• **Task**: Instruction for the entries that follow: retype exactly the lines from the line with "You are a GUI" to the line with "Task: Tap 朋克's red injured-head trait icon", both included, and omit all others.

• **Dataset excerpts**:
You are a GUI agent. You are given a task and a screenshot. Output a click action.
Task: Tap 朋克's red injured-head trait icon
* * *
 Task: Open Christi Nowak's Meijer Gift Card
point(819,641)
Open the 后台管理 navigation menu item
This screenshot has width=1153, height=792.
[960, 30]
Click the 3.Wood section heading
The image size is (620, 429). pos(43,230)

• **Written solution**:
You are a GUI agent. You are given a task and a screenshot. Output a click action.
Task: Tap 朋克's red injured-head trait icon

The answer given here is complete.